[Items from a data source]
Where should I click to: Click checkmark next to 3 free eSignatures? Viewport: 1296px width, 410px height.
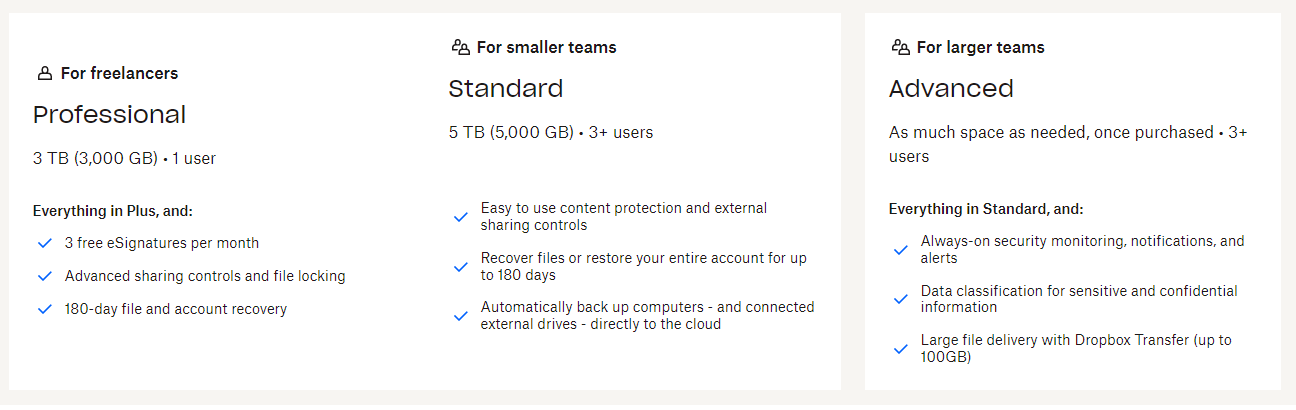44,243
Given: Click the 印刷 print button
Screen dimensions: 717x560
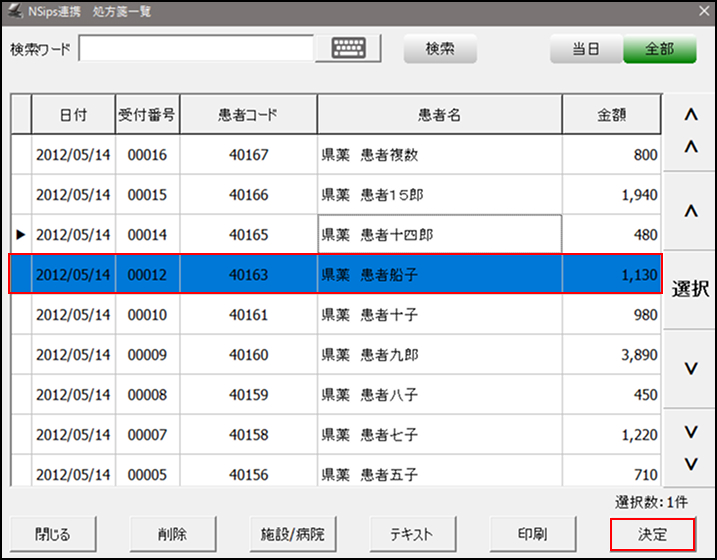Looking at the screenshot, I should 531,533.
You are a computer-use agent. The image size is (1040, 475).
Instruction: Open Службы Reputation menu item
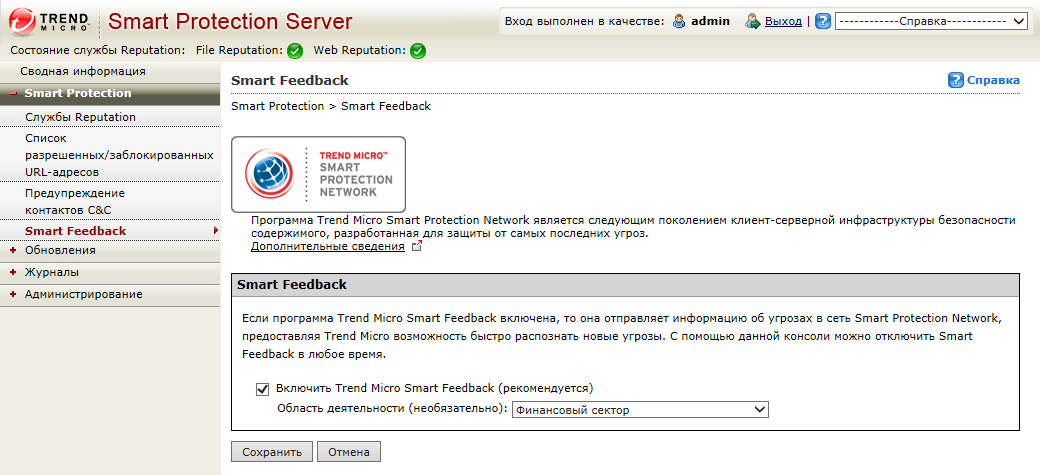(x=80, y=117)
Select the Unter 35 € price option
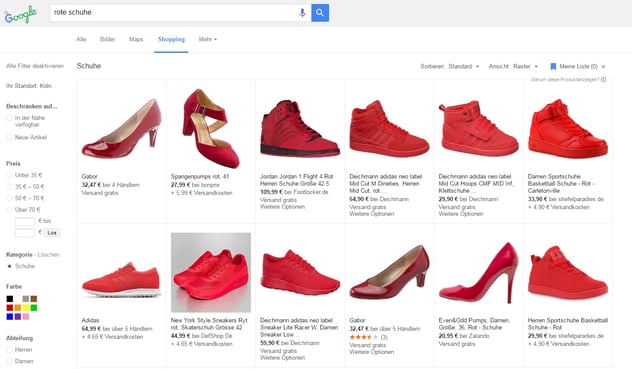Viewport: 632px width, 369px height. 9,175

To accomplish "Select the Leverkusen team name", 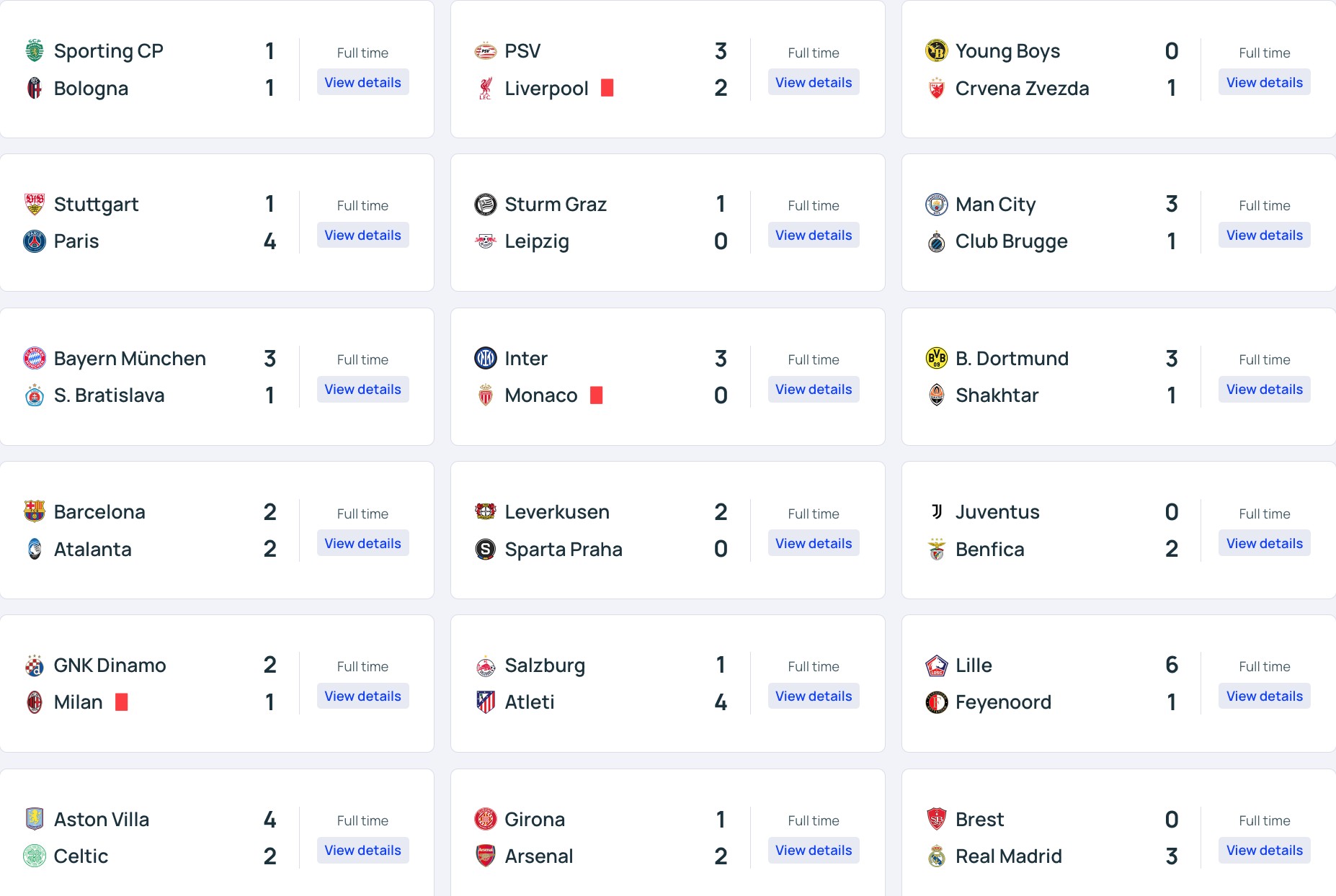I will click(x=557, y=512).
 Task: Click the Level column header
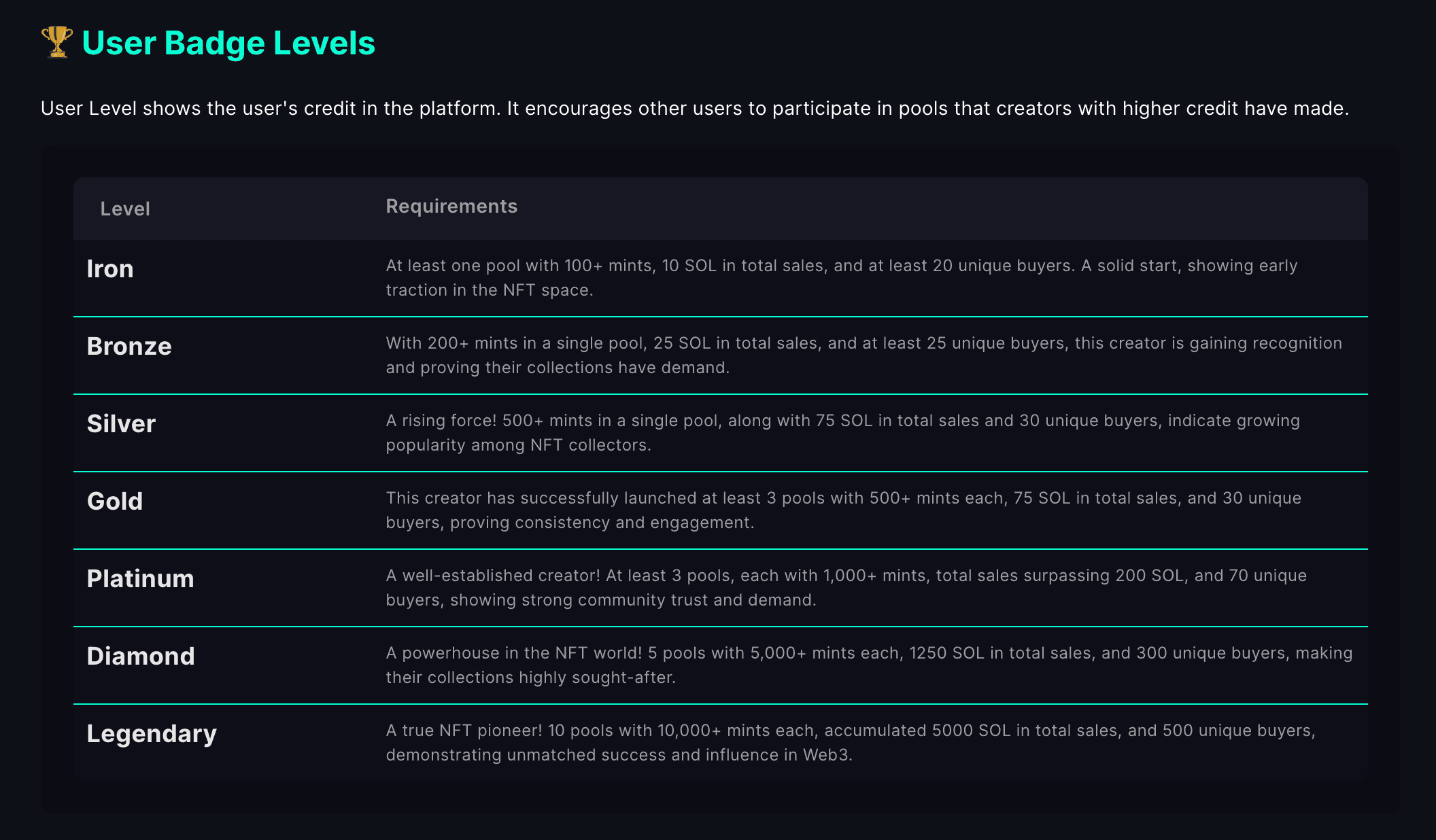click(x=125, y=209)
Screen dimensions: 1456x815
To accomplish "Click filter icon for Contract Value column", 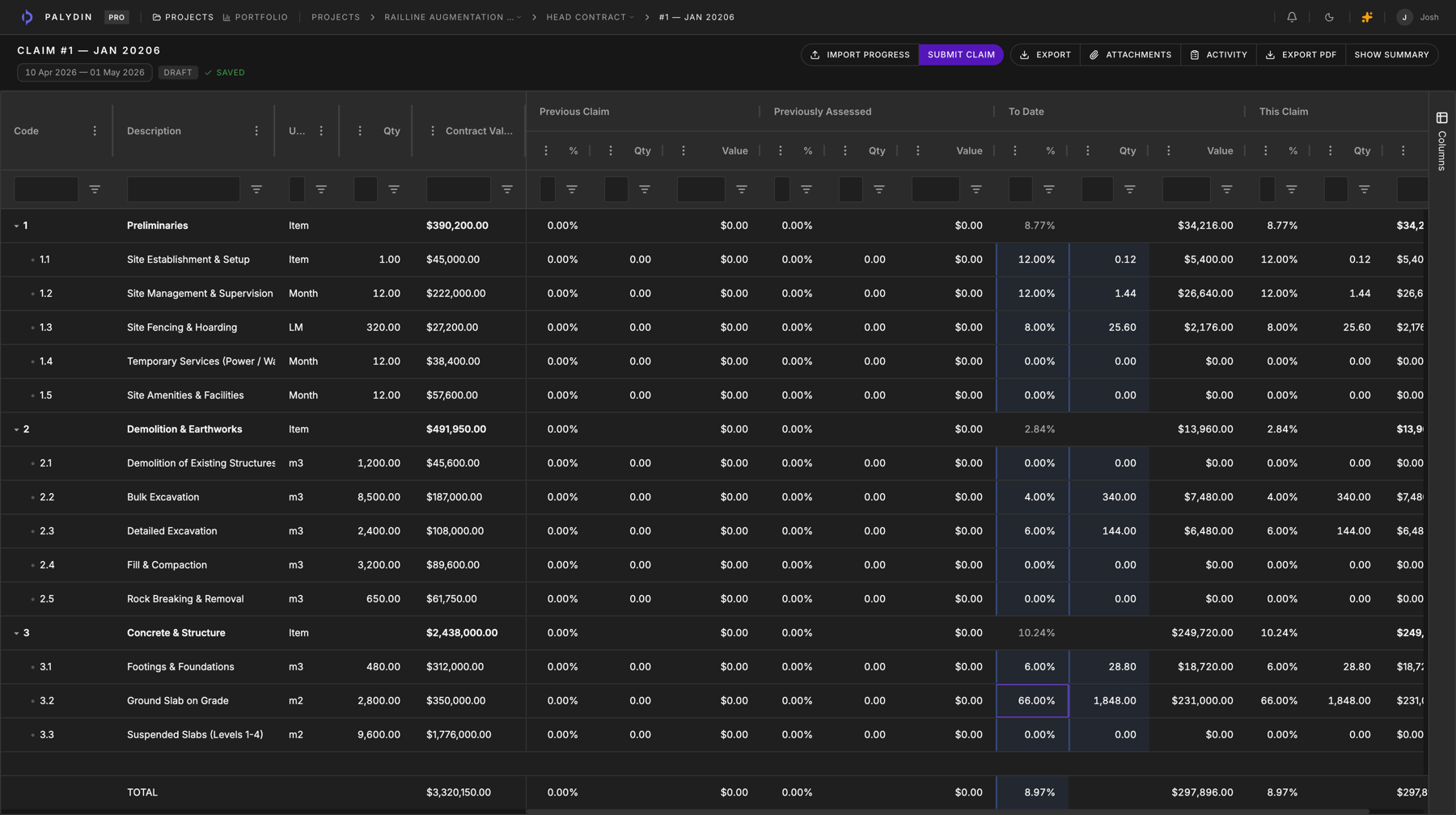I will click(507, 189).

> _Problem statement_:
Needed here is a verbatim copy of the data from the first line through the line with "You are a computer-use", without pictures.

> _Response to the exercise_:
Where should I click to: Click checkmark next to 3 free eSignatures? Viewport: 1296px width, 410px height.
44,243
Given: Click the 印刷 print button
Screen dimensions: 717x560
Looking at the screenshot, I should 531,533.
You are a computer-use agent. The image size is (1040, 475).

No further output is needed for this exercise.